Pointing records for screenshots and web pages –
★ ★ ★ ★ ★

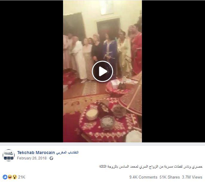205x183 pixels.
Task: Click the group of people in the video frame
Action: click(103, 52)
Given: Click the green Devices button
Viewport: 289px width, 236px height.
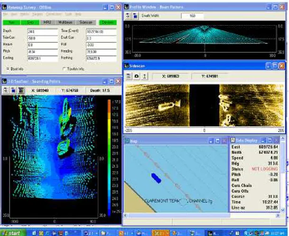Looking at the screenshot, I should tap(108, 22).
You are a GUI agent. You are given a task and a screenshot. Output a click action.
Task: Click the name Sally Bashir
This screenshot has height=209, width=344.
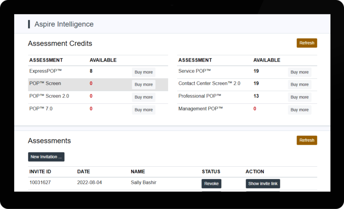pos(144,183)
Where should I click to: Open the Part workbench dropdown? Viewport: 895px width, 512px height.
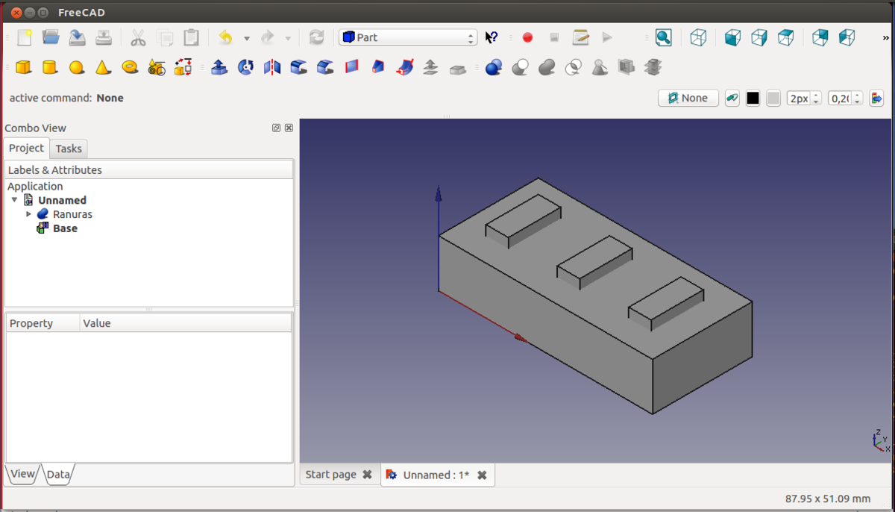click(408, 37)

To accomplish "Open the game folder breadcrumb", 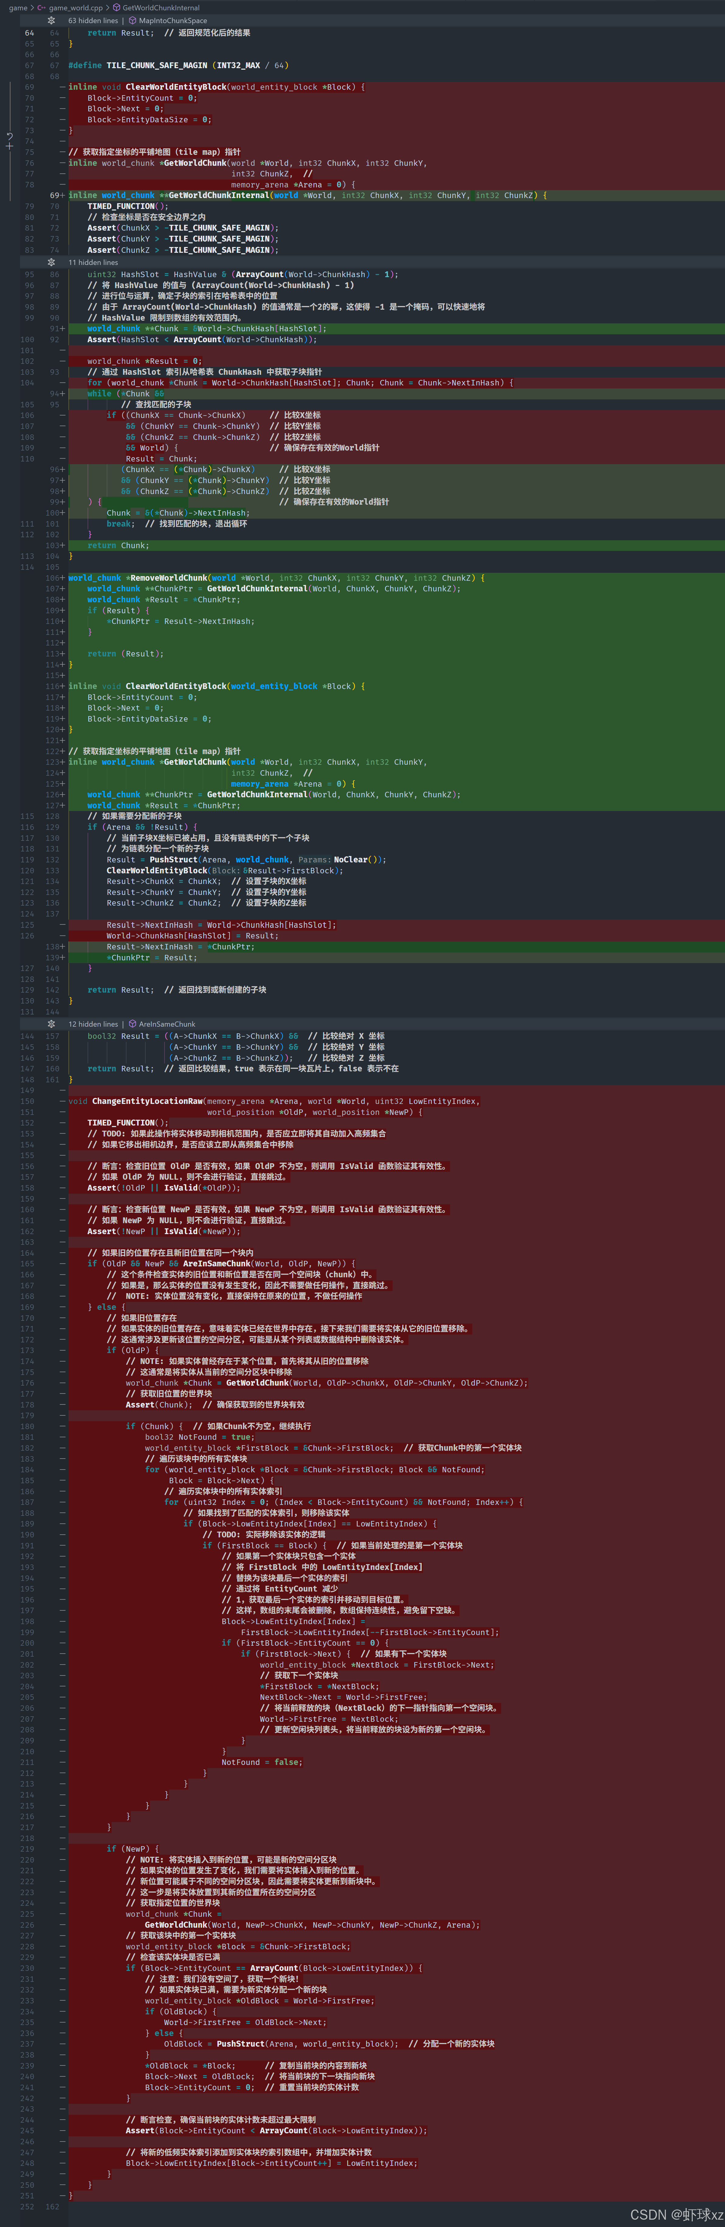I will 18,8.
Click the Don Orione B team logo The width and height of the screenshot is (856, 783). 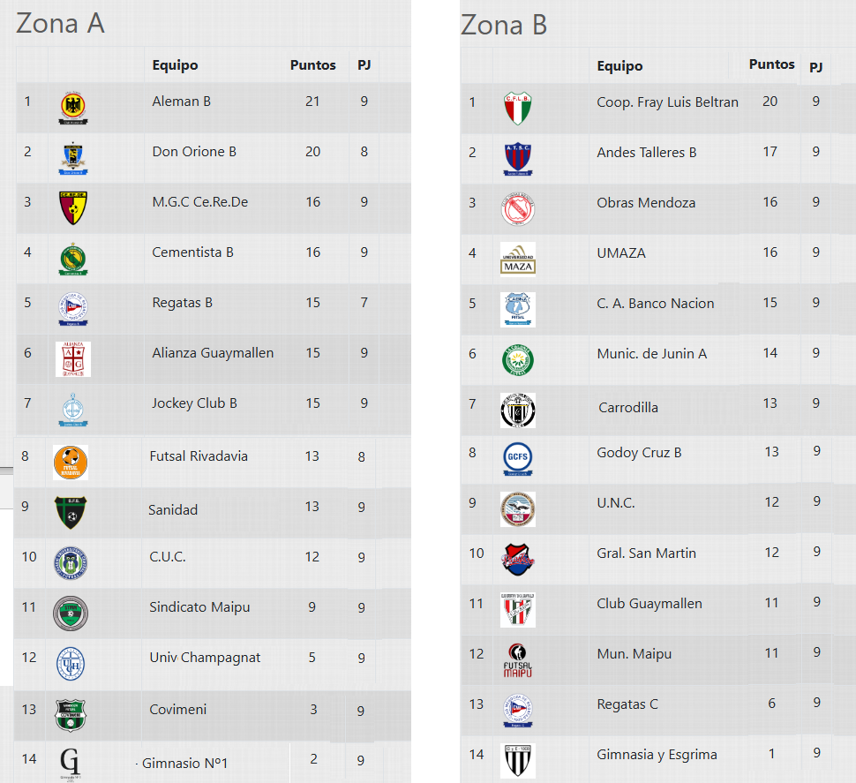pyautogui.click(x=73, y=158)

★ ★ ★ ★ ★

EXERCISE TASK –
Which lines of the listing above contain the string "Viewport"? Gather every one of them, treating uppercase and lowercase letters as different.

FULL ANSWER –
Viewport: 289px width, 236px height.
Where should I click to: Open the Part workbench dropdown? Viewport: 895px width, 512px height.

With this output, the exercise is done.